The bug that caused this error to be raised was fixed in v2.27.0, I recommend upgrading to the latest version to get the fix.

As to the question of what does this error mean:
This error happens when attempting to finalize the object in GCS a request failed, before retrying the request in the library the library will query GCS to determine if the previous request succeeded and we just didn't get the response or how many bytes GCS did receive. Once we know the state the upload is in from GCS' perspective the client will reconcile and attempt to finalize again. Unfortunately, there was a bug in the reconciliation code that affected v2.25.0, v2.26.0 and v2.26.1 that has since been fixed.

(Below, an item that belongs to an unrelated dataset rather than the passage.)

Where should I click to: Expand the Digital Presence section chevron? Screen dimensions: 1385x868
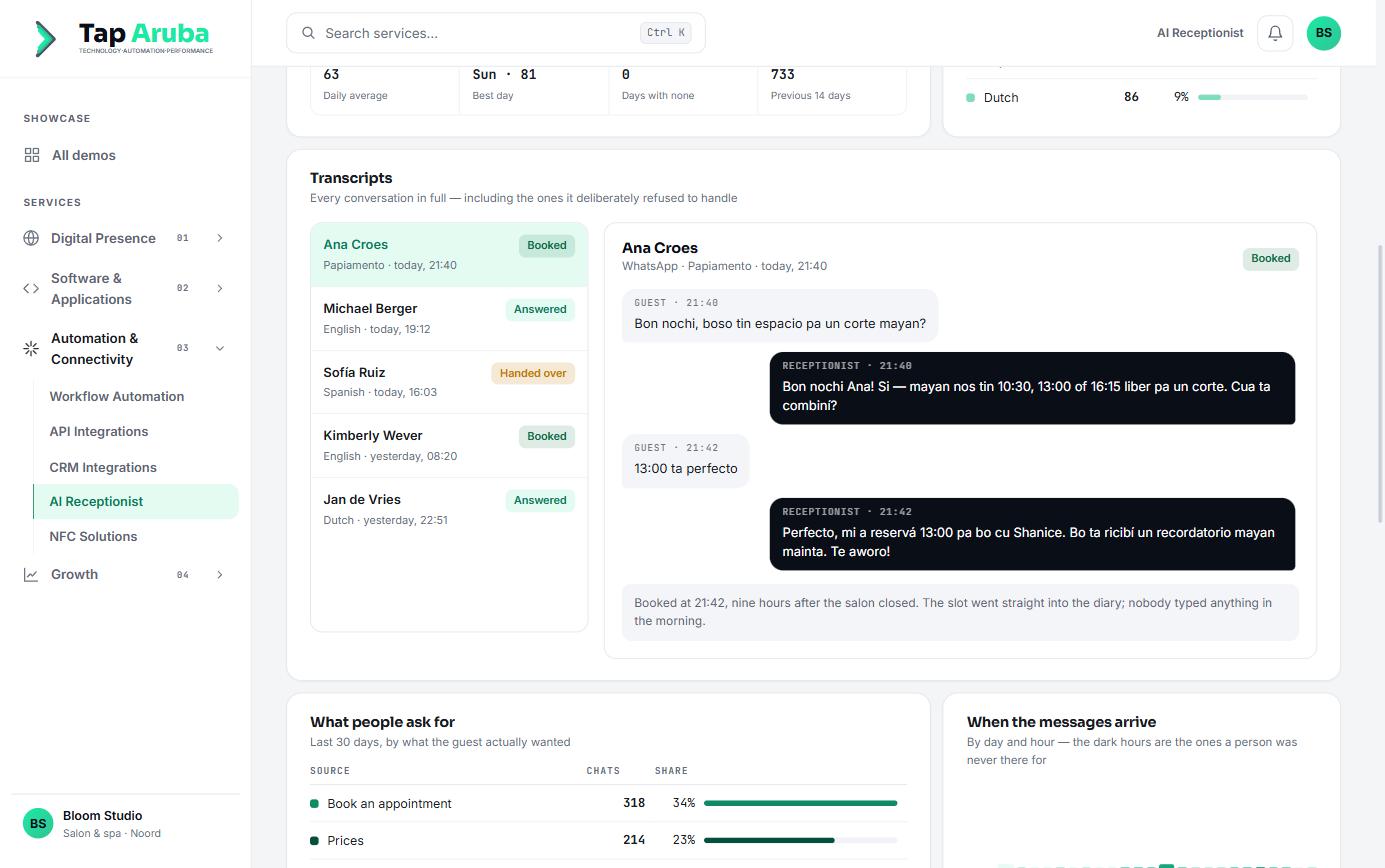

To your question of how might you recover from this error if you needed to yourself?
When an exception happens during close() the WriteChannel will be in a terminal state and will not accept any more write calls and calling close again will be a no-op. Under the covers, the operations attempting to finalize the object will be retried in accordance with the RetrySettings provided to the StorageOptions builder, however if that retry budget (defaults of the budget are documented in https://cloud.google.com/storage/docs/retry-strategy#java) is exhausted there is nothing more the client itself could do.

To recover from an exception during close() you would first want to attempt to get the object and see if the object had in fact been created, if not attempting to create the object again.

Hey @BenWhitehead ! Thanks for the detailed and instructive response. We'll update to 2.27.1 immediately. I'm glad this ultimately only needed an update to our google storage client library!

Thank you kindly!
Dan